Papel - Leitão lembrou que é prerrogativa da administração pública deliberar
sobre a realização de obras e serviços necessários ao atendimento público e
afirmou: "Portanto, sendo indiscutível a necessidade de expansão da oferta
de energia elétrica no mercado nacional, está presente o interesse público
na realização dos referidos estudos com o objetivo de implantação do
complexo hidrelétrico". O relator destacou que a realização desse tipo de
estudo "integra o objeto social das empresas concessionárias de energia
elétrica de controle estatal, como é o caso da Eletronorte" e "trata-se de
importante e verdadeiro investimento dessas empresas, sem os quais torna-se
impossível expandir a produção energética nacional".

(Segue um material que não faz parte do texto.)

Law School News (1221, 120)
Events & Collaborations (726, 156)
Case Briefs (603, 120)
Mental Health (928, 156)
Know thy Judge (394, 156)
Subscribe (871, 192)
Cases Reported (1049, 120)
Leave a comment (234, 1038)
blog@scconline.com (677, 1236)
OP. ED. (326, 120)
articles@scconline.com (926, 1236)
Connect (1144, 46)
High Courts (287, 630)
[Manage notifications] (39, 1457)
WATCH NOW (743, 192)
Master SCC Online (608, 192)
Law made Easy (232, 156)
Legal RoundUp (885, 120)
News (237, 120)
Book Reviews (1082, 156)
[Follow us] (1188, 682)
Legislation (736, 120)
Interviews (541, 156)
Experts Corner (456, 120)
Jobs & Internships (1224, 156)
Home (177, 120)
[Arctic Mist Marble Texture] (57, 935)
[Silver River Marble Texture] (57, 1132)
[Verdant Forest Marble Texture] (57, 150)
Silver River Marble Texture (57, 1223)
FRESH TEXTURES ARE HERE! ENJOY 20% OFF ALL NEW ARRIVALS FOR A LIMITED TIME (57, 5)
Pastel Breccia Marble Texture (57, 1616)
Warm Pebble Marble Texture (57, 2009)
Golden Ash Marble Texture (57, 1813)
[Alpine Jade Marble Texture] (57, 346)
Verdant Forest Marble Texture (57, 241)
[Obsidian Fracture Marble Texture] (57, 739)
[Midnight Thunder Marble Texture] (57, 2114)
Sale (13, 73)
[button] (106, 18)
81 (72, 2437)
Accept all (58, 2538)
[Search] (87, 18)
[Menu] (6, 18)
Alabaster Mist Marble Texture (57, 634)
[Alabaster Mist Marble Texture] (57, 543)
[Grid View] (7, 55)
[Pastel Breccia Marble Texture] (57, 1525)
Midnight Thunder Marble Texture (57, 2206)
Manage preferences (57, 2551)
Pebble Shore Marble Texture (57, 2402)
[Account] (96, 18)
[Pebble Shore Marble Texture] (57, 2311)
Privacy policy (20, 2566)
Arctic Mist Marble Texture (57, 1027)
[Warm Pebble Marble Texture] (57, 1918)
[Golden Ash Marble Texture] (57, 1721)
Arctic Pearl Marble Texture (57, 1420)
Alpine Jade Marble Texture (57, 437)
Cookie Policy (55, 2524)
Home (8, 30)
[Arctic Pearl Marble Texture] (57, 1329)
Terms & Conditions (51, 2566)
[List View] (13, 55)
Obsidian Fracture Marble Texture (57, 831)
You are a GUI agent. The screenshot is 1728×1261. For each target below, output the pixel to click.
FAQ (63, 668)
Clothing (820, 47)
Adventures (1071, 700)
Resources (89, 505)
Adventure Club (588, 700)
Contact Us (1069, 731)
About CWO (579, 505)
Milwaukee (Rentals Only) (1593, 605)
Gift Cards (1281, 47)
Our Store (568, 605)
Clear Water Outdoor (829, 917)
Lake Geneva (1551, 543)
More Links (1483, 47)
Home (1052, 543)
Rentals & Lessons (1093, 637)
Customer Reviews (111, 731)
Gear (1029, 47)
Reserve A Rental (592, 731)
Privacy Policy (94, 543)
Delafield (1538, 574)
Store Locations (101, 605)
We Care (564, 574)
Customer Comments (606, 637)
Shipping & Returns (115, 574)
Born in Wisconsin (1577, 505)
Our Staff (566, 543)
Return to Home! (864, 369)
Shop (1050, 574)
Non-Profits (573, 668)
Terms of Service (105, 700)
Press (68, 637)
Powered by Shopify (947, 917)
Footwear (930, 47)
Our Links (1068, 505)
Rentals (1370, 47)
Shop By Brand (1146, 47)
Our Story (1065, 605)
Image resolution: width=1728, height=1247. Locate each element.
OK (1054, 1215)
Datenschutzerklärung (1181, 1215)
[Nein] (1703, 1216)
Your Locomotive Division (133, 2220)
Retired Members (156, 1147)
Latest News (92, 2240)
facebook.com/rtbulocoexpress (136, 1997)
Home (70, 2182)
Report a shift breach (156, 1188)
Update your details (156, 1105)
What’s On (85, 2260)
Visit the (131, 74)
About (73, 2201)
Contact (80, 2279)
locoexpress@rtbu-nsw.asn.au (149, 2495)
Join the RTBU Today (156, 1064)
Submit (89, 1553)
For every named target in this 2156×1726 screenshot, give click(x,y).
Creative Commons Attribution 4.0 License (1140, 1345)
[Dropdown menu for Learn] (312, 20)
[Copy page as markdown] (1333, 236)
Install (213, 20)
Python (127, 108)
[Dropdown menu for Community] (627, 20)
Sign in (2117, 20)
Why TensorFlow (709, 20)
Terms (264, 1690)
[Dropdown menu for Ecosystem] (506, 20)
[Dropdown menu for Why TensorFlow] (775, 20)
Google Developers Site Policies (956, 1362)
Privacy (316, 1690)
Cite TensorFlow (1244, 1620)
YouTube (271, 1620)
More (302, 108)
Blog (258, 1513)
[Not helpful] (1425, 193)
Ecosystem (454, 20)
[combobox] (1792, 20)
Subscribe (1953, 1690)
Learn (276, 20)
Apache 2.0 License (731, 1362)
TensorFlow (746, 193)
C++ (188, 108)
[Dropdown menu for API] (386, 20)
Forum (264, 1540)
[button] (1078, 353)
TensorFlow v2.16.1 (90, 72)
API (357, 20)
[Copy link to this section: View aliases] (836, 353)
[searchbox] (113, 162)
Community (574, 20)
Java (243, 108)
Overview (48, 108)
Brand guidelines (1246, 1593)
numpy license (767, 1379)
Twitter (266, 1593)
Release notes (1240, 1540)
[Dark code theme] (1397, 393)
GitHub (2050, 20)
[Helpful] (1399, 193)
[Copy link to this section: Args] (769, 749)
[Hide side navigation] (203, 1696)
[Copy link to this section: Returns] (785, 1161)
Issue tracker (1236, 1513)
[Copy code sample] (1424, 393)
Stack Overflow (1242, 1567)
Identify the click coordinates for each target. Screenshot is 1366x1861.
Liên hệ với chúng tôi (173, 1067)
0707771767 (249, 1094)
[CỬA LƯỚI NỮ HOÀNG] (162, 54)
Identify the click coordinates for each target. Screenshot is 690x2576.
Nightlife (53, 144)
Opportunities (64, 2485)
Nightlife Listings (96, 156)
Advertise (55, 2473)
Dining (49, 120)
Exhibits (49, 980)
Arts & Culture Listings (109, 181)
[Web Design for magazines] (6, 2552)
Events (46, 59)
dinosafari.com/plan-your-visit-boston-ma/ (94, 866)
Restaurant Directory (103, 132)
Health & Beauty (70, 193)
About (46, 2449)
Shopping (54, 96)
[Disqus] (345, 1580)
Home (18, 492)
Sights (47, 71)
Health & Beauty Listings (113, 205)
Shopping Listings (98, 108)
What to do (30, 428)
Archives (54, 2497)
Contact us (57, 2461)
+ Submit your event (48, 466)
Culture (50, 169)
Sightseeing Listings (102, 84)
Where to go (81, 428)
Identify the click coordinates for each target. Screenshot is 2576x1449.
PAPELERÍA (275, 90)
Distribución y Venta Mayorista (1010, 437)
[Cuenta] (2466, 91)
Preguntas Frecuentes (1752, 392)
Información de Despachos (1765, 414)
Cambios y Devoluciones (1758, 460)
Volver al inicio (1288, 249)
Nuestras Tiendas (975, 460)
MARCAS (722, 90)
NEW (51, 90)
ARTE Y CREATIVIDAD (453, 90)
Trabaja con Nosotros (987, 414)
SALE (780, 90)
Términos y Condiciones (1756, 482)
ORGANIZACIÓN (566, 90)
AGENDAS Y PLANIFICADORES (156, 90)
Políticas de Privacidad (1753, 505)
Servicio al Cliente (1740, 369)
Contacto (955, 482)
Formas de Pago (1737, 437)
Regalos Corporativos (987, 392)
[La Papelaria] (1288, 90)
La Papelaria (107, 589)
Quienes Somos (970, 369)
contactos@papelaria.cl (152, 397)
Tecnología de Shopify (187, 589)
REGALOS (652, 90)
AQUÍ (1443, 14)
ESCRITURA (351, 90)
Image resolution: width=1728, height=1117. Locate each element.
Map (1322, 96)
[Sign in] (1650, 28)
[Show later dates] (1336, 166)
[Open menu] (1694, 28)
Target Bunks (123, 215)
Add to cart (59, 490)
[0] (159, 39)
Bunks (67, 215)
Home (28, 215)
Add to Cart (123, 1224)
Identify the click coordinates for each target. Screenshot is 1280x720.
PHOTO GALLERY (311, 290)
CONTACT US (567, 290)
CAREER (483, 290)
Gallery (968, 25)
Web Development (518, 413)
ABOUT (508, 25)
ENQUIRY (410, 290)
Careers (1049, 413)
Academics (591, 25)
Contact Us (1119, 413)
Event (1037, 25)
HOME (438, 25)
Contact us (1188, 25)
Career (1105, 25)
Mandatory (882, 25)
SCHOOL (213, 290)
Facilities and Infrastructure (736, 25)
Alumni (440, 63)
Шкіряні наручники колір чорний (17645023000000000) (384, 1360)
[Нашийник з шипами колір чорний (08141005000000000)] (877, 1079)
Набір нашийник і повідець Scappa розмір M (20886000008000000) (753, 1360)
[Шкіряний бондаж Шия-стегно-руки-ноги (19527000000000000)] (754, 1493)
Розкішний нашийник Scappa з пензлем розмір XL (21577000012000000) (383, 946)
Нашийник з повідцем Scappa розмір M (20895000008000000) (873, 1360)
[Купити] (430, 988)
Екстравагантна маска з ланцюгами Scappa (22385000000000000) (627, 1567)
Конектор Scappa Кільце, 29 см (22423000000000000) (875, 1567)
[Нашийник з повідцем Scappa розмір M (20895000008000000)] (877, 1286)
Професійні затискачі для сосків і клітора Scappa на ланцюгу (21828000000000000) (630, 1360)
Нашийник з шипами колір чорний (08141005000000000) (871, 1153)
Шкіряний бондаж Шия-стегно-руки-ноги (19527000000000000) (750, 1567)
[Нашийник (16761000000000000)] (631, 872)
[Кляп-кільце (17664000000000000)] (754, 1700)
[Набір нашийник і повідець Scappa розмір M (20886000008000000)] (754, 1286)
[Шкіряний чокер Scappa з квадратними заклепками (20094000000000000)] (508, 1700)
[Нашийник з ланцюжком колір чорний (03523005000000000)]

Vale também refutou, na consulta, os questionamentos à capacidade da
Fundação de Amparo e Desenvolvimento da Pesquisa (Fadesp) para realizar
estudos da envergadura do EIA/Rima de Belo Monte. Ele informou que a
Universidade Federal do Pará (UFPA) é, dentre as instituições de ensino
superior da Amazônia, a que possui o maior número de mestres e doutores e
que a Fadesp tem utilizado, para os estudos, profissionais de reconhecida
competência, tanto da UFPA como de outros centros de referência de todo o
País. Acrescentou que o Tribunal de Contas da União (TCU) reconheceu a
idoneidade técnica da Fadesp e a regularidade da contratação da fundação
pela Eletronorte.

Em outubro de 2000 foram iniciados os estudos ambientais para a elaboração
do EIA/Rima (Estudos e Relatório de Impacto Ambiental) do empreendimento
Belo Monte. A medida é necessária para qualquer obra de infra-estrutura que
tenha impacto sobre o meio ambiente. Para isso, foi firmado um convênio
entre a Fadesp e a Eletronorte. Somente após o EIA/Rima é que a Agência
Nacional de Energia Elétrica (Aneel) poderá licitar a concessão, uma vez que
o empreendimento só pode ser iniciado após o Projeto Básico Ambiental e a
Licença de Instalação.

O complexo Belo Monte, localizado no município de Altamira, tem previstas
duas usinas: uma com onze mil megawatts de potência; e outra com 182 MW, o
que representa aproximadamente 10% da potência instalada do País. O complexo
custará cerca de US$ 6 bilhões. Para executar a usina, o vencedor da
licitação precisará desembolsar US$ 3,7 bilhão, mais o sistema de
transmissão, orçado em US$ 2,5 bilhão. O plano de desenvolvimento regional
também vai incluir um percentual (aproximadamente 5% sobre o valor investido
na obra) de investimentos por parte do empreendedor.